Item 4.01. | Change in Registrant’s Certifying Accountant |
(a) | Dismissal of independent registered public accounting firm. |
On June 8, 2022, the audit committee of the board of directors of the Combined Company dismissed Marcum LLP (“Marcum”), the independent registered public accounting firm of DYNS prior to the Business Combination, as the independent registered public accounting firm of the Combined Company.
The report of Marcum on the financial statements of DYNS as of December 31, 2021, and for the period from March 1, 2021 (inception) to December 31, 2021 did not contain an adverse opinion or a disclaimer of opinion, and was not qualified or modified as to uncertainties, audit scope or accounting principles except for the explanatory paragraph describing an uncertainty about DYNS’ ability to continue as a going concern.
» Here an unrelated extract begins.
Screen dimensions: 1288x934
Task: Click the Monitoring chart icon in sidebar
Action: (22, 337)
During the period from March 1, 2021 (inception) to December 31, 2021 and the subsequent interim period preceding Marcum’s dismissal, there were no disagreements between DYNS and Marcum on any matter of accounting principles or practices, financial disclosure or auditing scope or procedure, which disagreements, if not resolved to the satisfaction of Marcum, would have caused it to make reference to the subject matter of the disagreements in its reports on the financial statements of DYNS for such period.
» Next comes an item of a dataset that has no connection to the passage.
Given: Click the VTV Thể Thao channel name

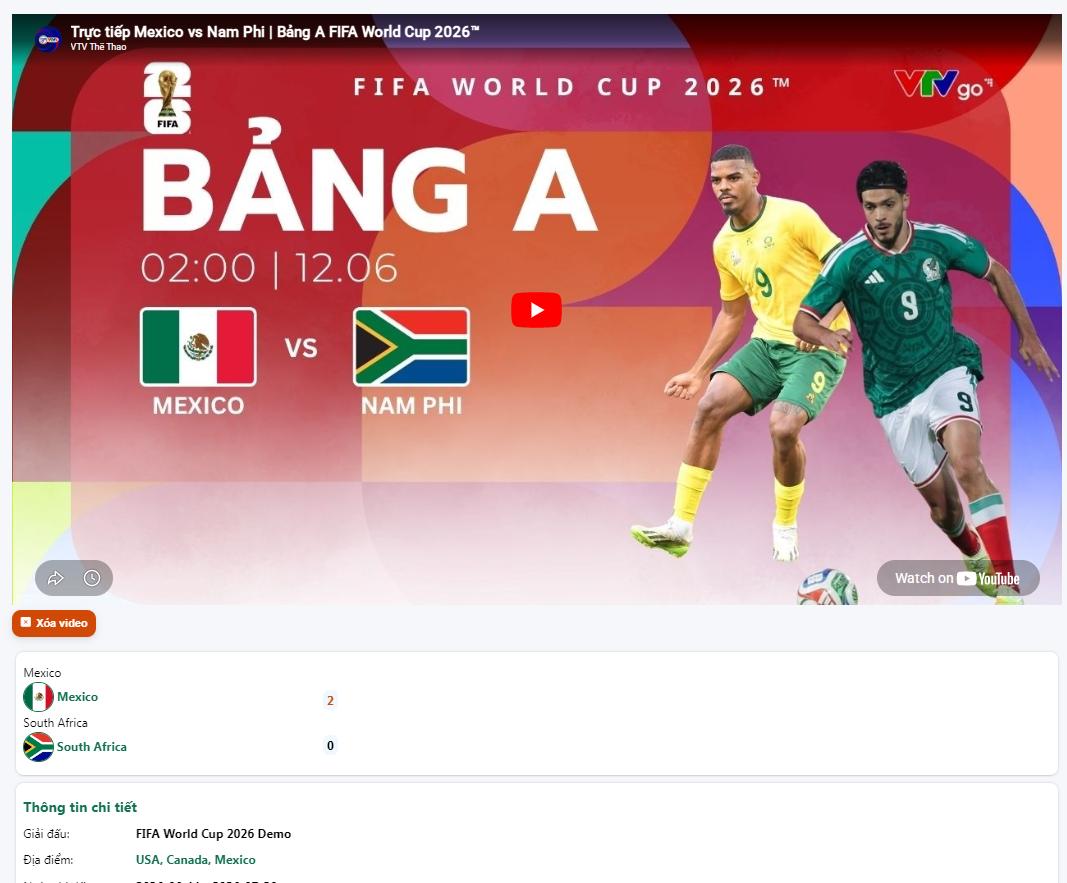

During the period from March 1, 2021 (inception) to December 31, 2021 and the subsequent interim period preceding Marcum’s dismissal, there was one “reportable event” (as defined in Item 304(a)(1)(v) of Regulation S-K under the Exchange Act). As previously disclosed in DYNS’s quarterly report for the period ended March 31, 2022, management determined that a material weakness in internal control over financial reporting existed relating to the accounting treatment for complex financial instruments.
The Combined Company has provided Marcum with a copy of the foregoing disclosures and has requested that Marcum furnish the Combined Company with a letter addressed to the Commission stating whether it agrees with the statements made by the Combined Company set forth above. A copy of the letter from Marcum, dated June 14, 2022, is filed as Exhibit 16.1 to this Current Report on Form 8-K.
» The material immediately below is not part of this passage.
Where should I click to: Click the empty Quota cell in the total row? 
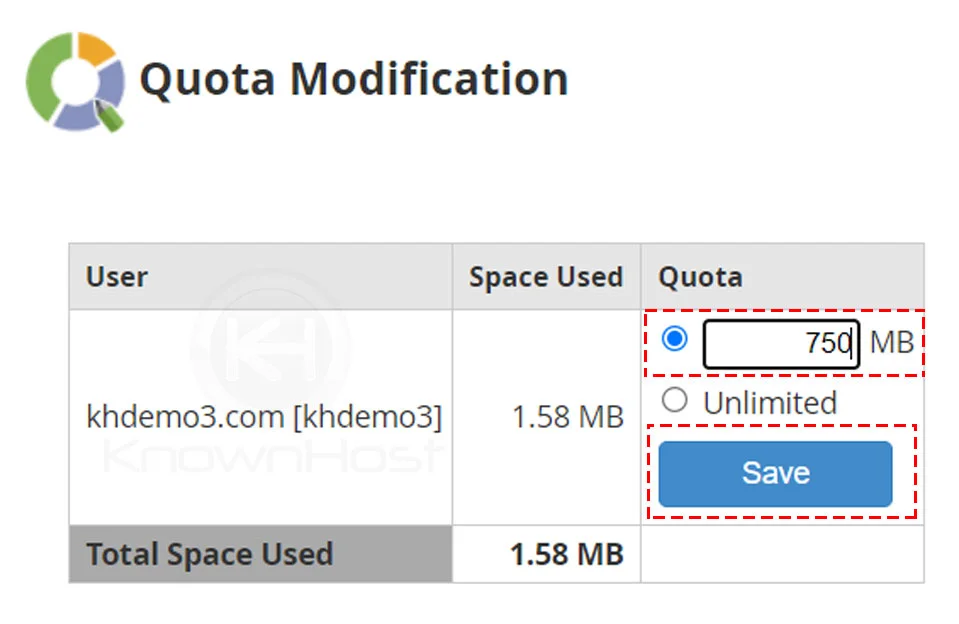(x=781, y=554)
(b) | Disclosures regarding the new independent auditor. |
On June 8, 2022, the board of directors of the Combined Company approved the engagement of KPMG LLP (“KPMG”) as the independent registered public accounting firm of the Combined Company to audit the consolidated financial statements of the Combined Company as of and for the year ended December 31, 2022. KPMG served as the independent registered public accounting firm of Senti prior to the Business Combination. During the period from March 1, 2021 (inception) to December 31, 2021 and the subsequent interim period through June 8, 2022, DYNS did not consult with KPMG with respect to (i) the application of accounting principles to a specified transaction, either completed or proposed, the type of audit opinion that might be rendered on the financial statements of DYNS, and neither a written report nor oral advice was provided to the Combined Company that KPMG concluded was an important factor considered by the Combined Company in reaching a decision as to any accounting, auditing or financial reporting issue, or (ii) any other matter that was the subject of a disagreement or a reportable event (as defined above).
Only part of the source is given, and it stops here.